Comment un album à la pochette aussi... Repoussante pouvait-il figurer dans plusieurs tops de l'année 2012 ? C'est la question que je me suis posé , à la vue de ce travelo outrageusement maquillé dans un style purement gothique.

TRUST est, à l'origine, un duo canadien dont l'élément féminin, Maya Postepski, est avant tout connue comme étant la batteuse d'Austra, groupe qui pratique une synth-pop-électro relativement minimaliste, entraînante et éthérée, parfois nimbée de passages acoustiques, et rendue lyrique grâce à un chant féminin qui en impose. La lignée musicale du groupe qui nous intéresse ici n'est pas sans liens, tout en jouant sur des contrastes variés donnant au final un caractère à la fois hédoniste, transgressif et tourmenté à sa musique.

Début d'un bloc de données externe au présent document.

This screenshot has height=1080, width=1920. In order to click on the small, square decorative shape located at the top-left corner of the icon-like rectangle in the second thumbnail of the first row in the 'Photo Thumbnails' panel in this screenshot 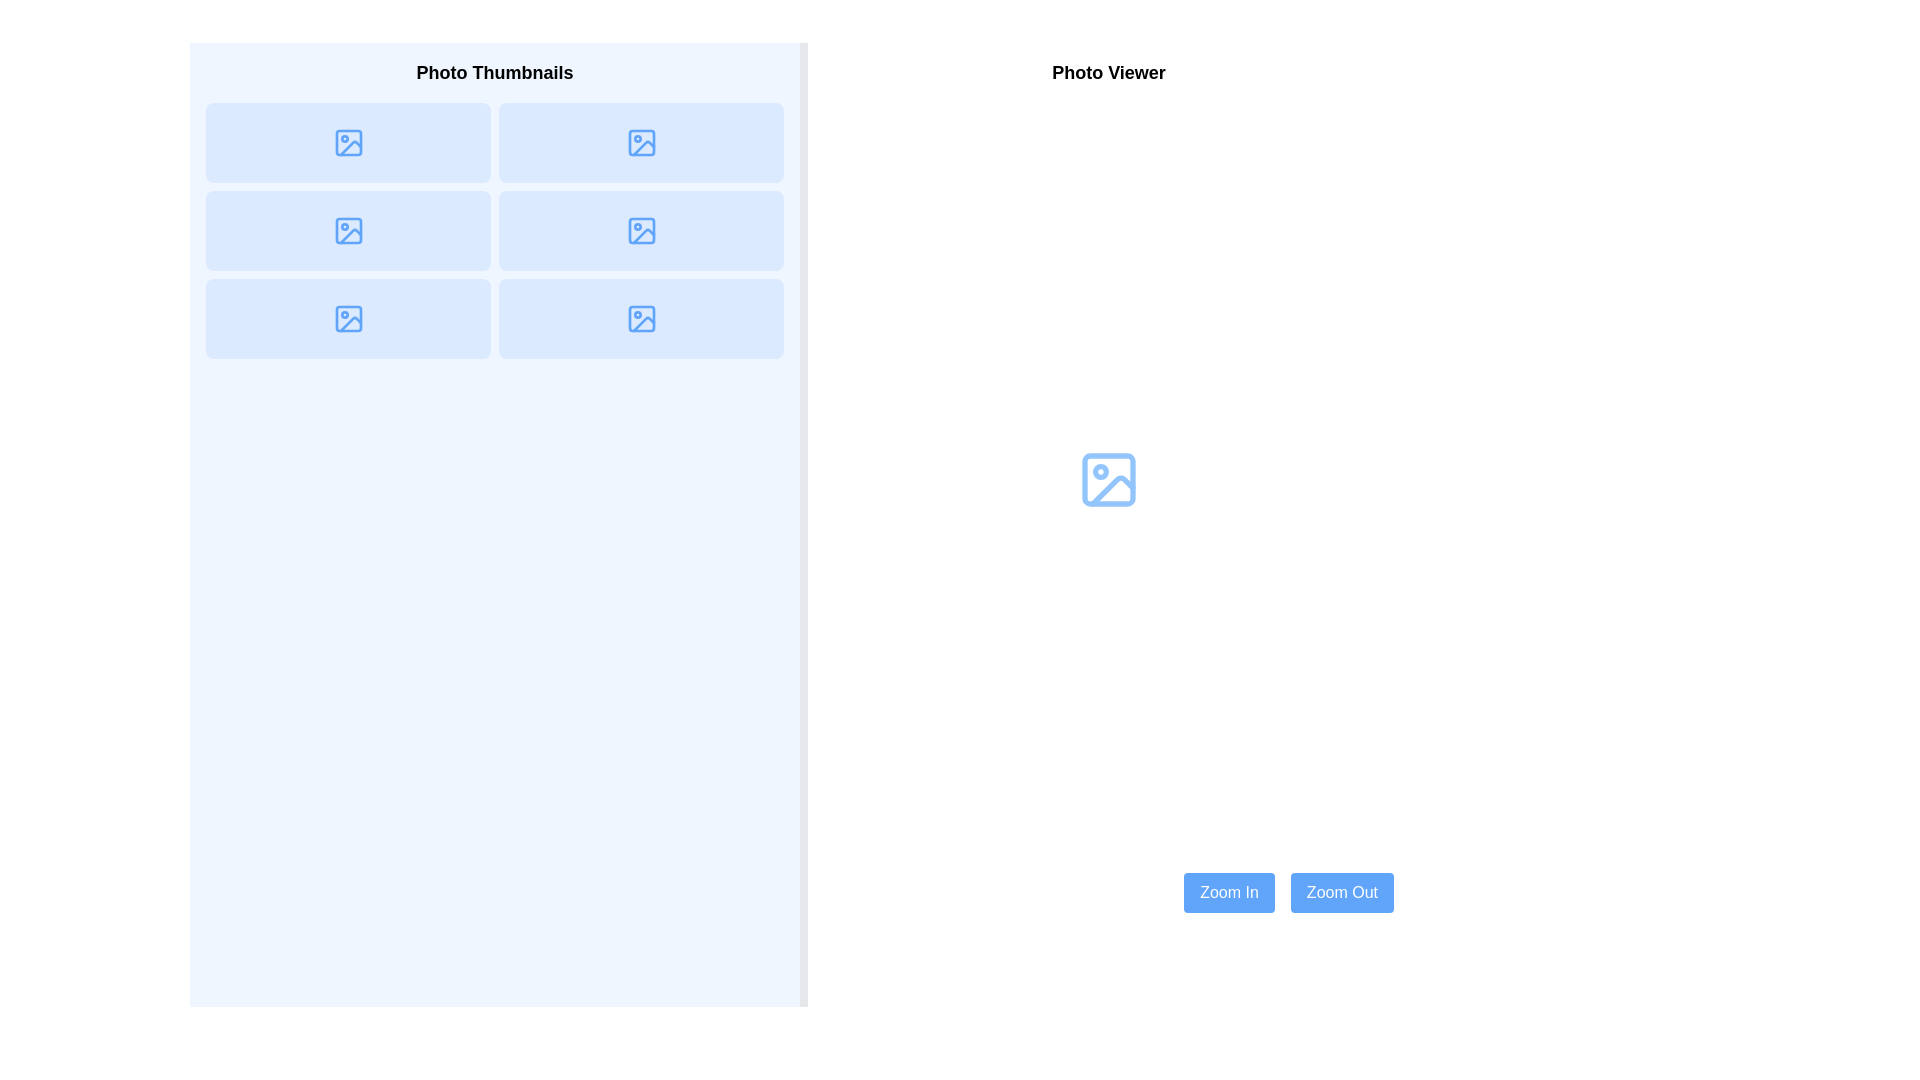, I will do `click(641, 141)`.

L'atmosphère, à la fois glauque et planante s'appuie sur une texture sonore assez mat est renforcée par un chant androgyne, à la fois guttural, funèbre et précieux, dans une lignée très cold wave. Mais si on navigue ici dans des territoires quelque peu obscurs, il n'en demeure pas moins que Trst dégage aussi des relents sensuels voire sexuels (il est relativement fait allusion au sexe dans les lyrics). Et si le propos est fortement teinté d'une mélancolie poisseuse, quelques lueurs d'espoir, voire même presque de joie viennent parfois à percer sous les nuages (comme sur le refrain de "Heaven" ou encore le rythme enjoué et presque souriant de "Sulk").
Le rythme des morceaux, insufflé à la fois par des drums entreprenants et un jeu de synthétiseur bluffant et pénétrant, est assez varié, parfois solennel, lancinant et contemplatif comme sur l'envoûtant single "Candy Walls" ou encore le pachydermique "Heaven", mais le plus souvent dansant.

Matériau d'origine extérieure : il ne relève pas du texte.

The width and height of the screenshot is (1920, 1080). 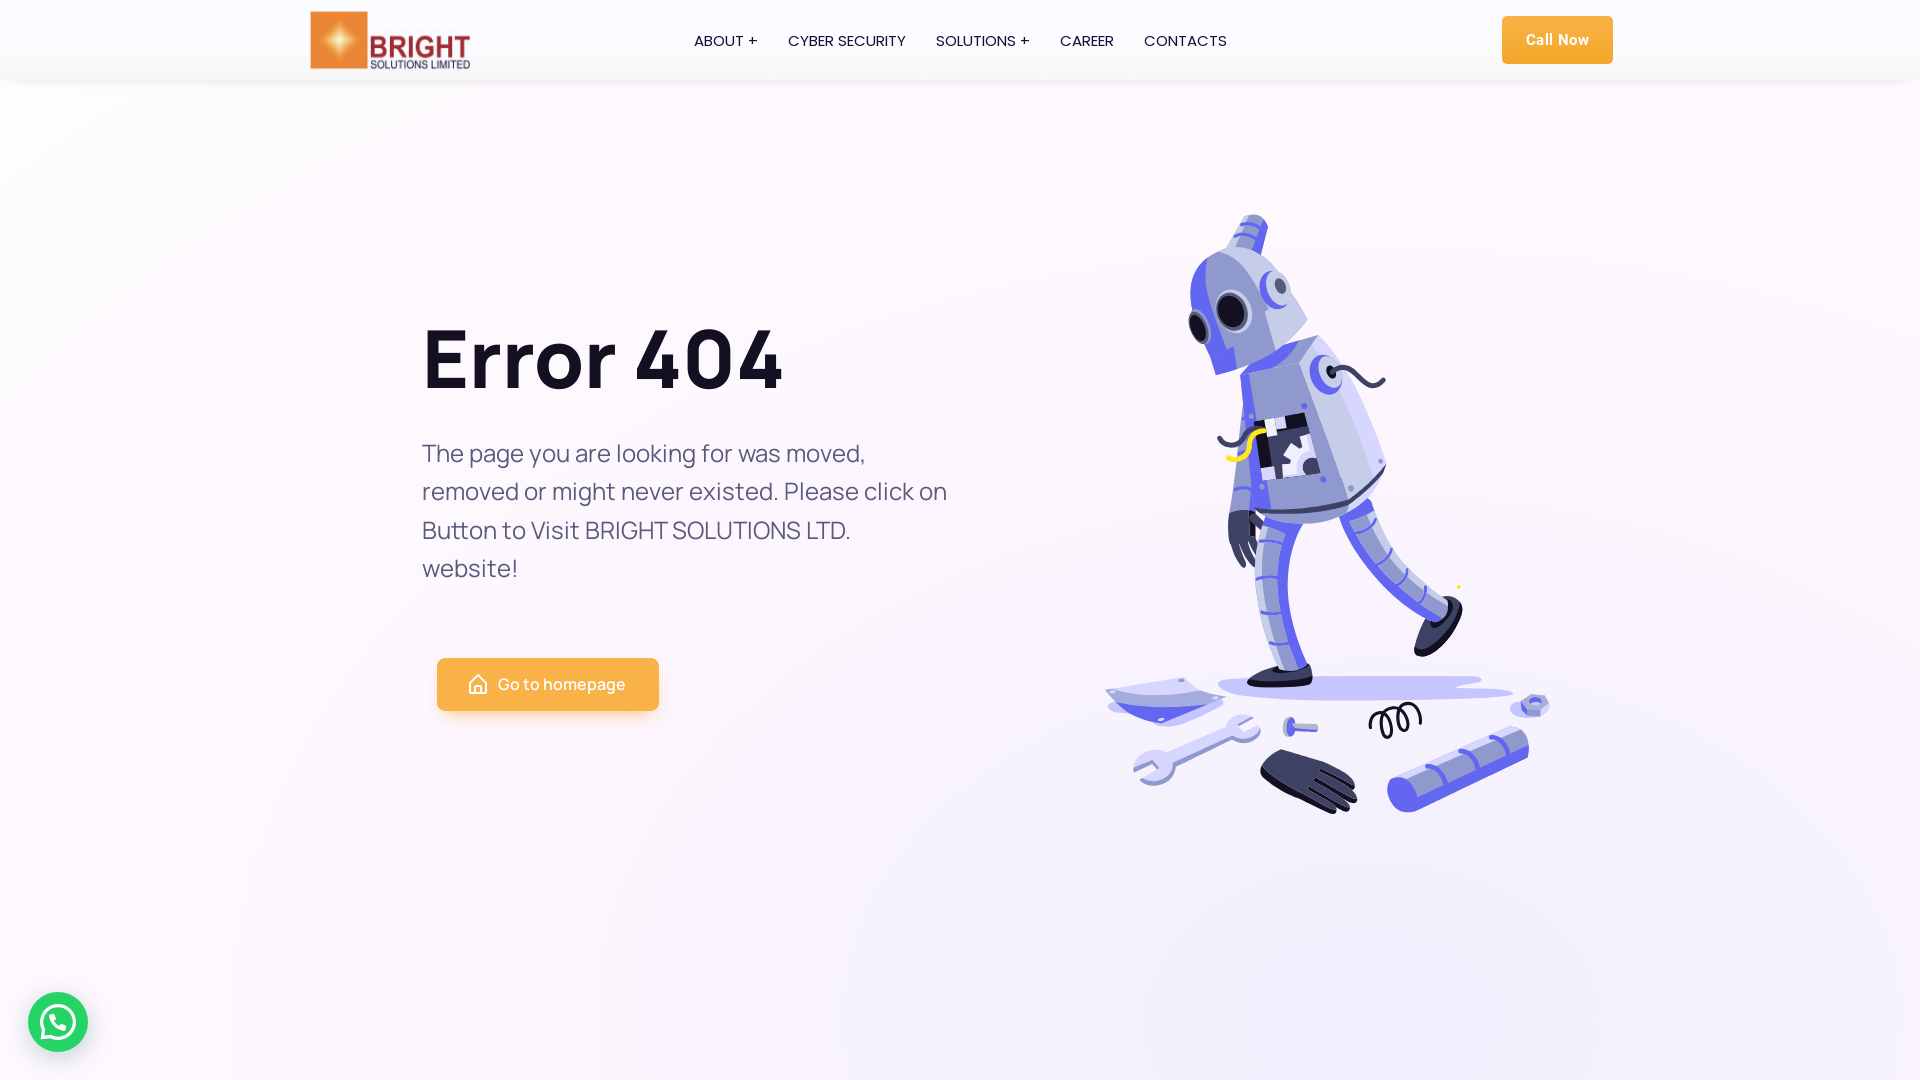 What do you see at coordinates (771, 39) in the screenshot?
I see `'CYBER SECURITY'` at bounding box center [771, 39].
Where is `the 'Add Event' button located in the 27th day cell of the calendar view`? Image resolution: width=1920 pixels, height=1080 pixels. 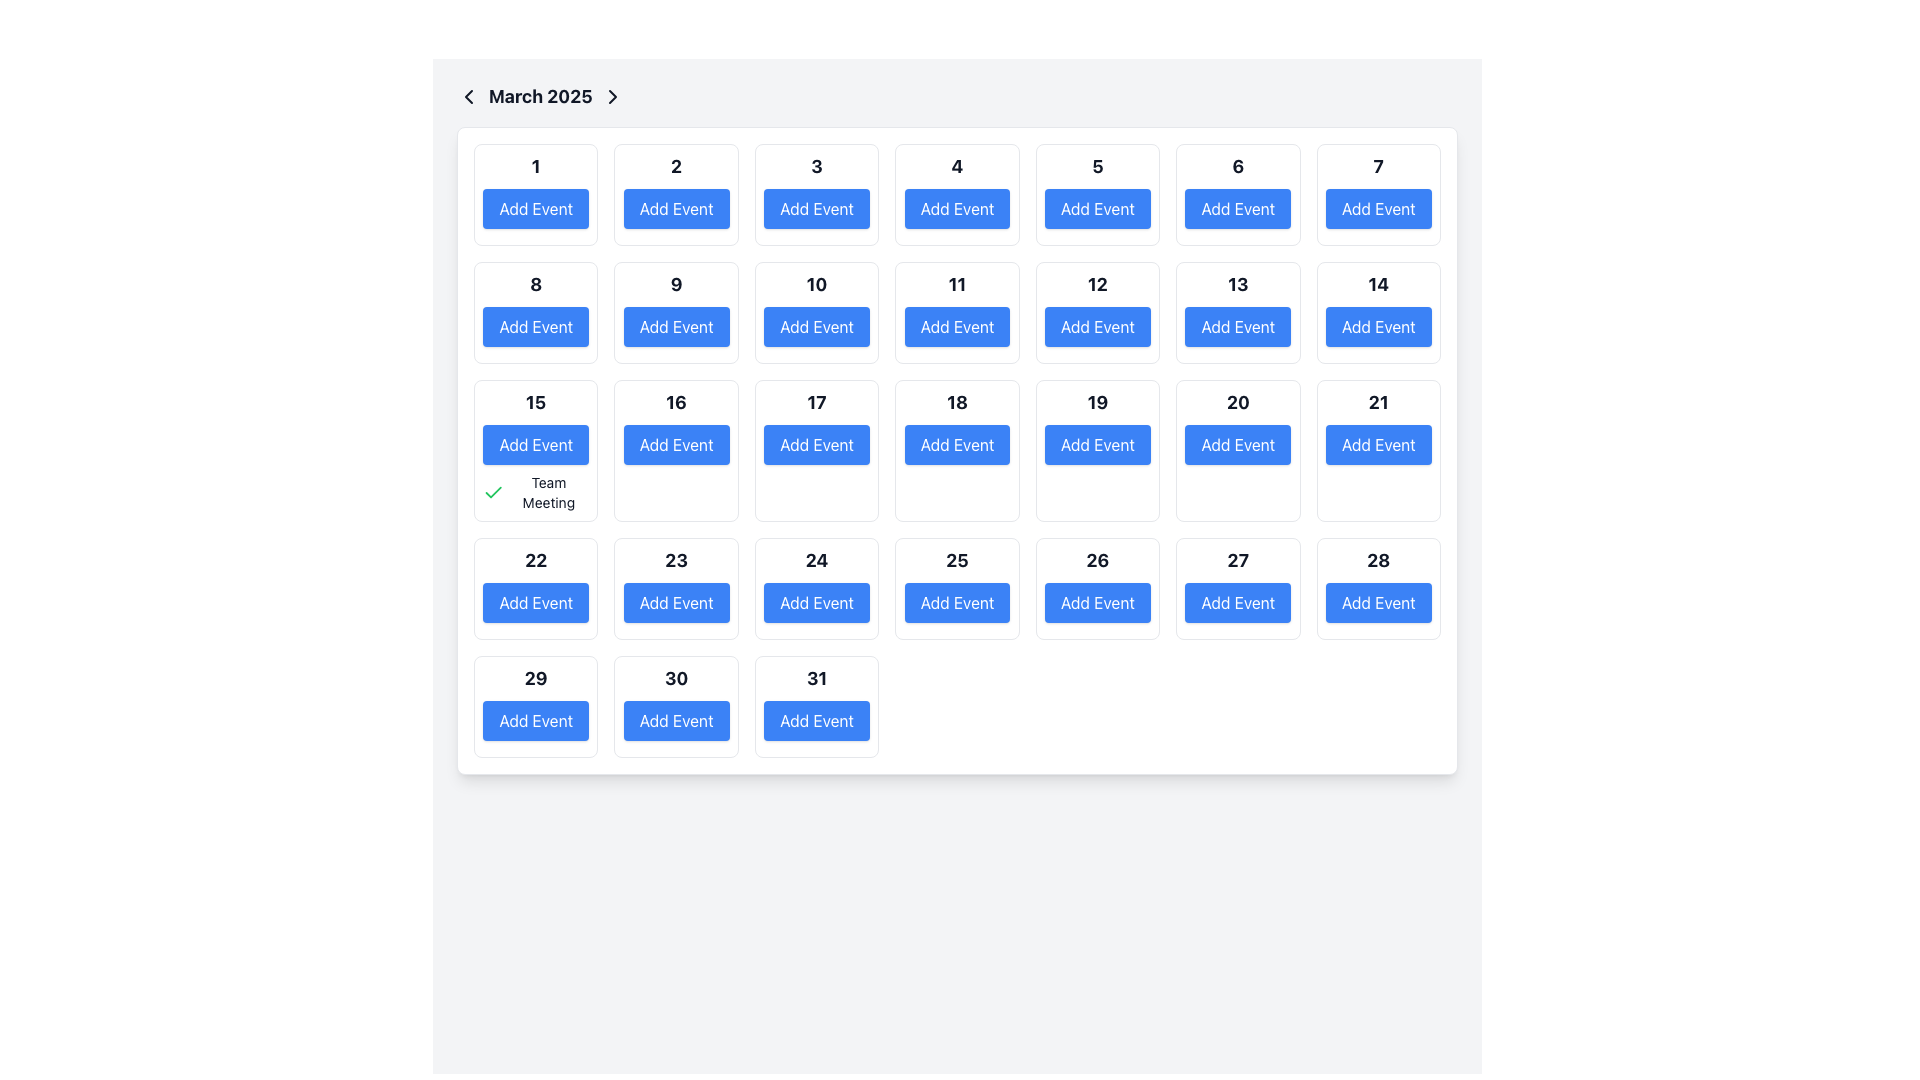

Car c'est avant tout d'une envie de faire danser dont-il est ici question, Trst lorgnant régulièrement sur l'électro, parfois sur la techno ( "Gloryhole", "The Last Dregs" ...) , l'EBM (, "Bulbform", "FTF", "This Ready Flesh") ou encore carrément la dance (le très entraînant et presque joyeux "Sulk", certains détours de "Chrissy E" avec son motif synthétique pompé sur Xfiles...).Le leader du groupe, Robert Alfons, qui ne cache d'ailleurs pas son goût pour l'euro-dance, décrit sa musique comme étant de la "dance émotionnelle".
Mais le point fort de l'album reste peut-être ses mélodies, insufflées à la fois par la ligne de chant et par les modulations du synthétiseur, autant mises en avant qu'en fond de toile. Et le déroulement de compositions bien construites, avec même parfois quelques détours inattendus, parachève de délivrer un album homogène, qui s'adresse tant au corps qu'à l'esprit, voire même au coeur pour qui parviendra à dépasser sa charge négative.

On ne pourra malheureusement pas en dire autant de l'album suivant, Joyland, sorti en 2014. Après le départ de Maya Postepski, TRUST ou plutôt Robert Alfons, évoluera vers une synth-pop bien moins originale , tourmentée et inspirée que sur Trst et aux influences dance beaucoup plus basiques.